I limiti dei controlli e della patente a crediti
Il sindacato punta il dito contro l’organizzazione dei cantieri, dove lo straordinario viene utilizzato in modo smodato e le verifiche sugli orari di lavoro risultano quasi inesistenti. Secondo il segretario generale della Fillea Cgil di Enna, Salvo Carnevale, lo strumento della patente a crediti voluto dal governo sta mostrando tutta la sua inefficacia sul campo. Carnevale sottolinea che «se il sistema non produce selezione reale, se non impedisce alle imprese scorrette di continuare a operare, se non è accompagnato da ispezioni frequenti e da sanzioni effettive, resta un meccanismo più utile alla comunicazione di facciata che alla prevenzione».
La formazione non deve colpevolizzare il lavoratore
La sigla sindacale interviene anche sul recente accordo Stato-Regioni per la formazione in materia di sicurezza. La tesi del sindacato è che le nuove regole non debbano servire a scaricare l’intera responsabilità sui lavoratori. Un operaio addestrato, fa notare Carnevale, non è protetto se il cantiere soffre di una cattiva gestione dei tempi, se il ricorso al subappalto selvaggio frammenta le responsabilità o se manca una vigilanza concreta sul campo.

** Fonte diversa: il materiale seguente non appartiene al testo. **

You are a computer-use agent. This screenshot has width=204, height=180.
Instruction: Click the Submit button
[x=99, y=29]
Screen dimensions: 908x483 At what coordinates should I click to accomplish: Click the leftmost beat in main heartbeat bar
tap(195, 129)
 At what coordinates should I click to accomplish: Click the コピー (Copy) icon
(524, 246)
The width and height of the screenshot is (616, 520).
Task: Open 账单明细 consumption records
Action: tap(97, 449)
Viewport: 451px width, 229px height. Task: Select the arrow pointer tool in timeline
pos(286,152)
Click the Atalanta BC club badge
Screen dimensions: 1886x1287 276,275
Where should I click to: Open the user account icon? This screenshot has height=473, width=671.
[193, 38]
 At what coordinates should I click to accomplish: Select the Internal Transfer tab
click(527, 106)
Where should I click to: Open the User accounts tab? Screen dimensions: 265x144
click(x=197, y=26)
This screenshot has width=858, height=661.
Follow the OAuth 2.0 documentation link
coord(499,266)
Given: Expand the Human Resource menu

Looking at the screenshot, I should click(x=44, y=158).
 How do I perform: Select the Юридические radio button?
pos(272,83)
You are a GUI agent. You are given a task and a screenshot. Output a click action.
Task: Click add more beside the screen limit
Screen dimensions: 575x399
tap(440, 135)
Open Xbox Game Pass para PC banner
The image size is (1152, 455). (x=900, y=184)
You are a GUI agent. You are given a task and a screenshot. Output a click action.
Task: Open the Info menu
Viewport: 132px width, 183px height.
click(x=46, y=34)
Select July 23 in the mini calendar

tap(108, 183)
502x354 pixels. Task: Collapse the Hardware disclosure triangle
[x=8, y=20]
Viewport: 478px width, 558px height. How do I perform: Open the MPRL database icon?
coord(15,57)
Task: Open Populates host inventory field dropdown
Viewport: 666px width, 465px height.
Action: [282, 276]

Oltre le celebrazioni serve un cambio di sistema
La nota della Fillea Cgil critica aspramente l’atteggiamento di alcune associazioni datoriali, accusate di organizzare convegni sulla sicurezza, come in occasione della giornata del 28 aprile, escludendo però i rappresentanti dei lavoratori dal confronto reale. Per il sindacato, la tutela di chi lavora passa da una vera riorganizzazione che limiti gli appalti al massimo ribasso e potenzi il ruolo dei rappresentanti per la sicurezza. Carnevale conclude affermando che «il problema non è la distrazione del singolo lavoratore a cui vengono addossate responsabilità» ma un intero modello produttivo che deve essere profondamente modificato.